At presstime, the company was negotiating with the plaintiff and the judge over the $12 billion bond, as well as lobbying the Illinois legislature. Its hardball tactic is to insist that it can't pay. No one outside the company can be sure of that, since Philip Morris USA's financials are not public. It could pay the plaintiffs a nonrefundable fee in exchange for a bond reduction, as it did once in a Florida personal-injury class action. But Wall calls this "extortion money."

Then there's the bankruptcy card: Philip Morris USA could file for Chapter 11 protection. In that event a bankruptcy court would oversee Philip Morris's cash flows, which, indirectly, would constrain Altria, since tobacco cash feeds the dividend and stock buyback programs. There would also be a ripple effect: In bankruptcy Philip Morris possibly would cut off its annual multibillion-dollar payments to the states. The possibility of that happening caused rating agencies to lower the ratings of state bonds backed by future tobacco revenues and prompted a broad selloff of those bonds. The upside of a Chapter 11 filing? It would put a stay, or hold, on litigation--unless the bankruptcy court ruled otherwise.

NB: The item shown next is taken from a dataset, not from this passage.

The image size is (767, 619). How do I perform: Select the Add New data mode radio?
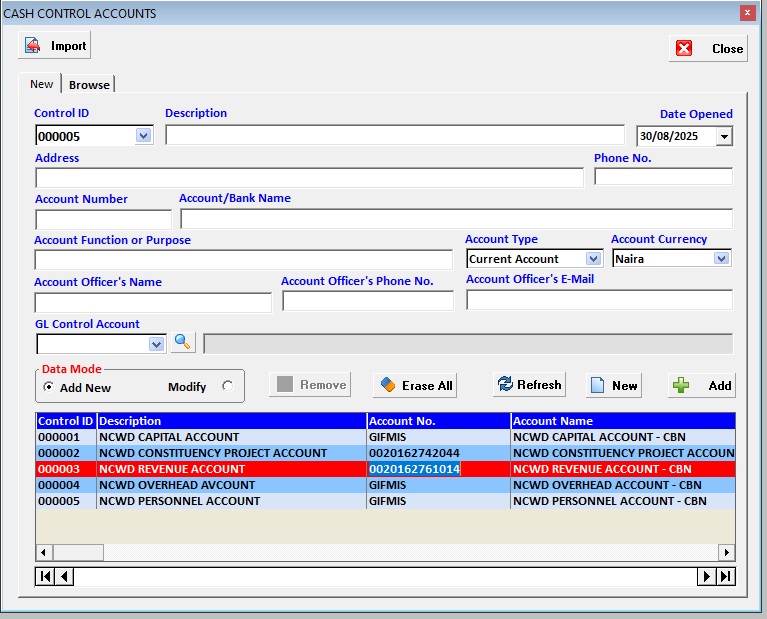pos(49,387)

However Philip Morris resolves its Madison County problem, there are plenty more fights to come. Two more consumer fraud class actions have been certified in Massachusetts and Florida. Two additional personal injury cases are slated for trial in California this year. And there are ten plaintiffs' verdicts that Philip Morris is appealing. One is the Engle case, which awarded $145 billion in damages to Florida smokers three years ago; Philip Morris is on the hook for $74 billion. Every Wednesday at 10:30 A.M., the folks on Altria's 22nd floor wait in hope that a Florida appellate court has reversed the verdict or sent the case back to trial court.

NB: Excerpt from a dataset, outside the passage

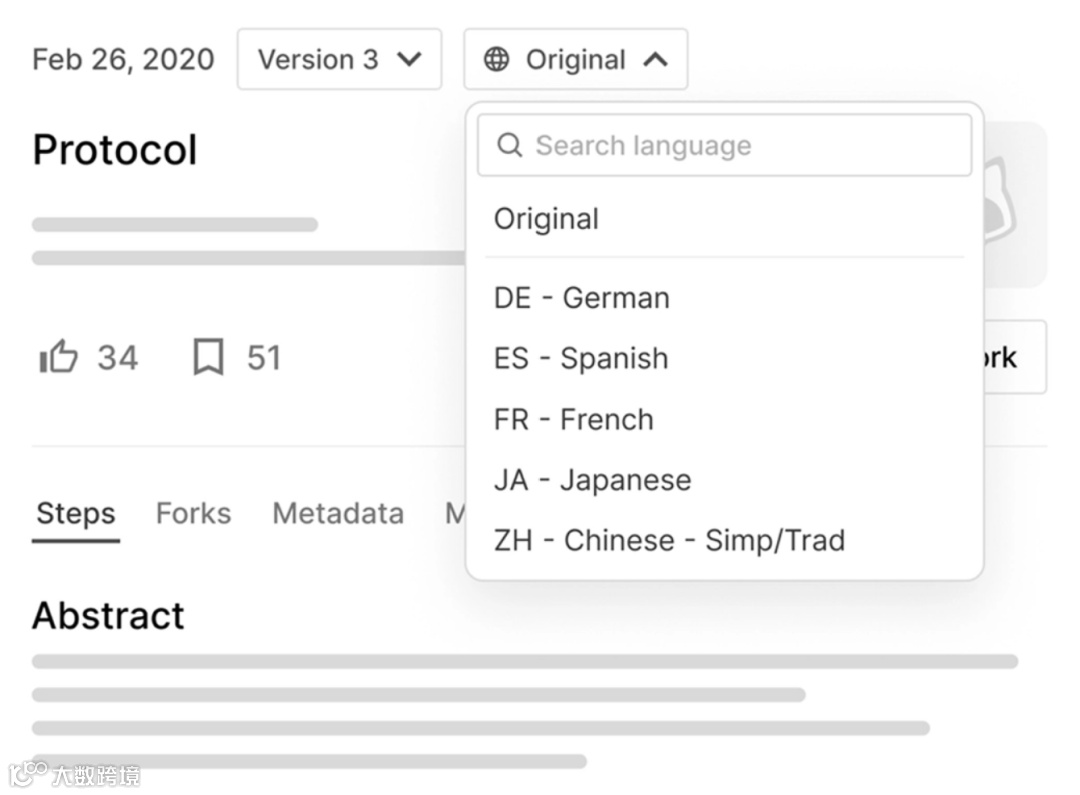
Task: Select FR - French translation
Action: click(574, 420)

Through hell and high water, Camilleri has remained even-keeled. "To be calm when there's a storm around is pretty useful," says the CEO. Useful, too, when it comes to placating investors, for there is no going back to the magnificent growth of the past. For four decades Philip Morris was the only firm among 150 large companies to post consistent 15% annual earnings increases. Today, says Camilleri, that is "an exceedingly difficult, if not impossible, task." Management used to aim for growth in the low teens, he notes, "but clearly since then we've had issues."

So how much does Altria expect to grow? The new CEO declines to get specific. "We aim to do better than our consumer-products peers. That's all I want to do," Camilleri says curtly. That's not such a tall ambition for a company named Altria. Yes, this is a new Philip Morris.